FITOTERAPIA CHINESA

ERVAS FITOA FITOTERAPIA CHINESA é uma refinada técnica milenar de tratamento, adotada pela Medicina Tradicional Chinesa.

Apesar do termo “fitoterapia” se referir ao tratamento por meio de plantas medicinais (do grego, fitos, planta; terapia, tratamento), a FITOTERAPIA CHINESA também se utiliza de ingredientes de origem animal e mineral na elaboração de suas fórmulas magistrais, além do uso de ervas e plantas medicinais.

A fitoterapia, de forma geral, é tão antiga quanto a história da humanidade. Todas as antigas civilizações têm suas próprias referências históricas vinculadas ao uso das plantas medicinais para fins curativos.

Nas culturas antigas, a manipulação de ervas e elementos da natureza estava ligada à alquimia e os “entendidos” eram vistos como magos e pessoas de grande poder, pois aplicavam as plantas medicinais como agentes de cura, demonstrando uma compreensão surpreendente dos diferentes efeitos de cada espécie vegetal.

Uma tumba descoberta por arqueólogos no Irã, em 1963, comprovou a existência de uma fitoterapia rudimentar há mais de 60 mil anos. O fato não é de se estranhar, se considerarmos que o mundo vegetal sempre constituiu importante fonte de alimentos para a espécie humana e que o conhecimento das plantas saudáveis e tóxicas acumulou-se pelo método da experimentação. Por esse caminho, os habitantes das cavernas aprenderam também a identificar as espécies curativas.

A cultura chinesa é uma das mais antigas nas quais se acham relatos da utilização de plantas, animais e minerais com fins terapêuticos.

Esses relatos foram encontrados no primeiro livro de medicina interna, chamado “Huang Di Nei Jing” escrito na dinastia Han, por volta de 3000 anos a.C..

Neste tratado foram listadas 13 fórmulas de fitocompostos, apresentadas sob a forma de pílulas, pós, chás, emplastos, unguentos, decocções etc.

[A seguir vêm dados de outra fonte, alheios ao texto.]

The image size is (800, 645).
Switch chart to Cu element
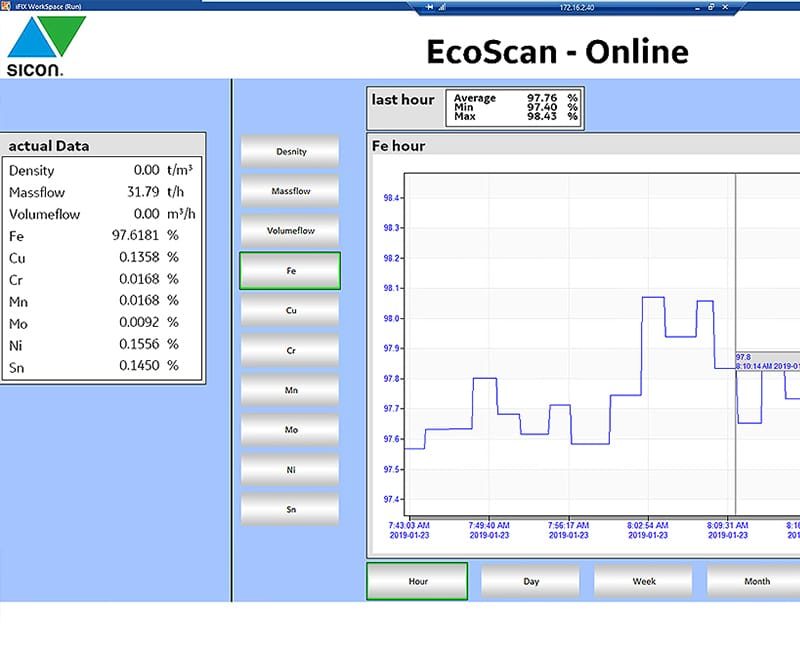coord(290,311)
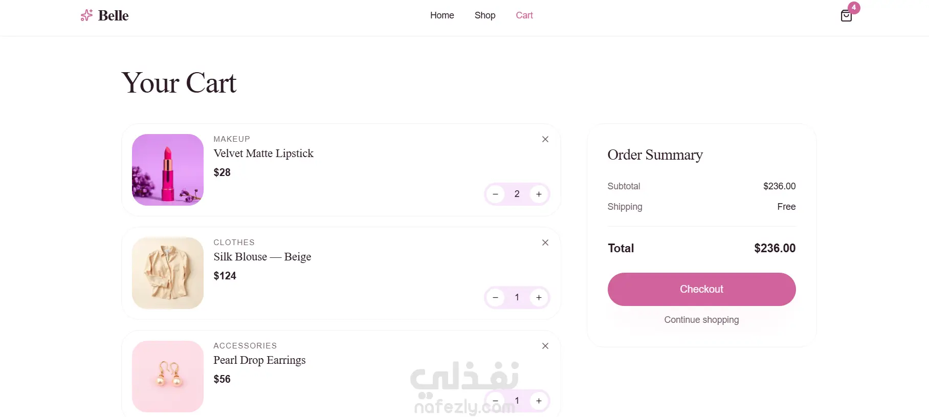The image size is (929, 417).
Task: Open the lipstick product thumbnail
Action: tap(168, 170)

Outro grande tratado que data de aproximadamente, 219 a.C. é o Shan-han Zabing Lun (Tratado das Diversas Doenças do Frio Nocivo), que contém mais de 113 fórmulas magistrais chinesas. A primeira produção em massa de fitoterápicos data da dinastia Song (960 d.C. a 1279 d.C.), quando o império feudal chinês construiu um hospital para uso da família real. Uma farmácia herbária foi criada nesse hospital e as fórmulas foram coletadas por um famoso médico da época, Chen Shi-Wen. Dessas formulações, 788 fórmulas foram publicadas no texto Tai Ping Hui Min He Ji Ju Fang (Fórmulas do bem-estar popular), datado de 1151 d.C.. Na dinastia Ming (1368 a 1644 d.C.) e na dinastia Qing (1644 a 1911 d.C.) muitas farmácias herbárias particulares forma abertas. Alguns destes medicamentos produzidos por estas farmácias eram secretos.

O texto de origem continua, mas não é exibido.